Dec 28, 2010 15:40 GMT  ·  By

According to a recent investigation conducted with an impressive telescope, it would appear that Albert Einstein's equivalence principle – which states that all laws of physics are constant throughout the Universe – is wrong. The data indicates that some constants may not be constant after all.

Scientists conducted the new study using the Very Large Telescope (VLT), in Chile, a facility operated by the European Southern Observatory (ESO). The eight telescopes in the array are capable of analyzing the distant Universe in detail.

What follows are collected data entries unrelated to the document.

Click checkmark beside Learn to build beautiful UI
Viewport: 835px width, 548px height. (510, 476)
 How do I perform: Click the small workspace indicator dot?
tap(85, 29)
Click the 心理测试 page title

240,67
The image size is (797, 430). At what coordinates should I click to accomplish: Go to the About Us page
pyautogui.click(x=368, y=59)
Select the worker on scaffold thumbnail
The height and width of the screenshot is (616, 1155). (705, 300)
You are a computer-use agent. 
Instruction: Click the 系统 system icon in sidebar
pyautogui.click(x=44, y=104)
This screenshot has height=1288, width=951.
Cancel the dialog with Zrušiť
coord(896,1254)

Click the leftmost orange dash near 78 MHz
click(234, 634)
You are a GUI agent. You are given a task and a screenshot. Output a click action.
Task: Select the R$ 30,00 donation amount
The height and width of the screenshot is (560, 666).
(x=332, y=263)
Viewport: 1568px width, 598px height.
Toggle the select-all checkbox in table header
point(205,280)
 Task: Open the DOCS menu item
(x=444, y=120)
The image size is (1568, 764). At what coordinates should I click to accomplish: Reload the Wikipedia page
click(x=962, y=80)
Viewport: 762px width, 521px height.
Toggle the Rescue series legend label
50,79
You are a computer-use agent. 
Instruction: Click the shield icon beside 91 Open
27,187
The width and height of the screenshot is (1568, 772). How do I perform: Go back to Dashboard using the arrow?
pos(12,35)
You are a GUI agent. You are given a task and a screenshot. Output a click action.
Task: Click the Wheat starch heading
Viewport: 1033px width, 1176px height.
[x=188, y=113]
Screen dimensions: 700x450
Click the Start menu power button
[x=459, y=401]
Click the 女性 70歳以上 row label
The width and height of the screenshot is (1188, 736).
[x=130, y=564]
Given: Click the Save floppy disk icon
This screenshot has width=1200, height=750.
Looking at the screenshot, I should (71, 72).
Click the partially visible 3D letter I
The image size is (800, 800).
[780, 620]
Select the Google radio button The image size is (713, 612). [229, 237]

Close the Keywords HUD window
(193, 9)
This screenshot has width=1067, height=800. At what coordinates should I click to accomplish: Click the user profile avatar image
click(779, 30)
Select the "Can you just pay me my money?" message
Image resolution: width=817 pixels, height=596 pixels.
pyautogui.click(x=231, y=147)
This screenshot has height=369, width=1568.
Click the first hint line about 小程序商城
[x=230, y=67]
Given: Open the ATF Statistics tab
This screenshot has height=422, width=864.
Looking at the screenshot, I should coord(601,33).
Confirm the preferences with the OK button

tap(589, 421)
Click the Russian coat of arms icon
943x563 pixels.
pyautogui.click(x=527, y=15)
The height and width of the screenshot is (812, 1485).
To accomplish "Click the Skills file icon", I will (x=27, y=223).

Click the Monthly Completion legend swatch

The observatory works through optical interferometry, in which light captured by four large telescopes and four small ones is combines into a single image. The resulting photo has the same amount of details as if it were taken by a telescope as large as the distance between the eight individual ones.

Utilizing this process, experts were able to analyze light coming in from distant quasars, and inferred that one of the measures they believed to be constant throughout the Universe is actually not.

This discovery supports the theory saying that our planet, the solar system and the Milky Way are located in a region of the Cosmos that is suitable for supporting the existence of life.

The theory is in direct contradiction with Einstein's equivalence principle, which holds that all natural laws and constants are the same regardless of location in the Universe, Daily Galaxy reports.

“This finding was a real surprise to everyone,” explains researcher John Webb, who is based at the University of New South Wales, in Sydney, Australia.

He is also the lead author on a new paper detailing the findings, which was submitted for publication in an upcoming issue of the esteemed scientific journal Physical Review Letters.

The measure that was found to vary is the “magic number” known as the fine-structure constant. The changes it exhibits appear to have an orientation. This creates a preferred direction, or an axis, proving a theory that has been dismissed more than 100 years ago.

This happened as soon as Albert Einstein published his special theory of relativity. Experts from the Swinburne University of Technology and the University of Cambridge also contributed to the study.

“After measuring alpha in around 300 distant galaxies, a consistency emerged: this magic number, which tells us the strength of electromagnetism, is not the same everywhere as it is here on Earth, and seems to vary continuously along a preferred axis through the Universe,” Webb says.

“The implications for our current understanding of science are profound,” he goes on to say. The expert also gives some examples of the implications the new study carries.

“If the laws of physics turn out to be merely “local by-laws”, it might be that whilst our observable part of the universe favors the existence of life and human beings, other far more distant regions may exist where different laws preclude the formation of life, at least as we know it,” he explains.

“If our results are correct, clearly we shall need new physical theories to satisfactorily describe them,” Webb concludes.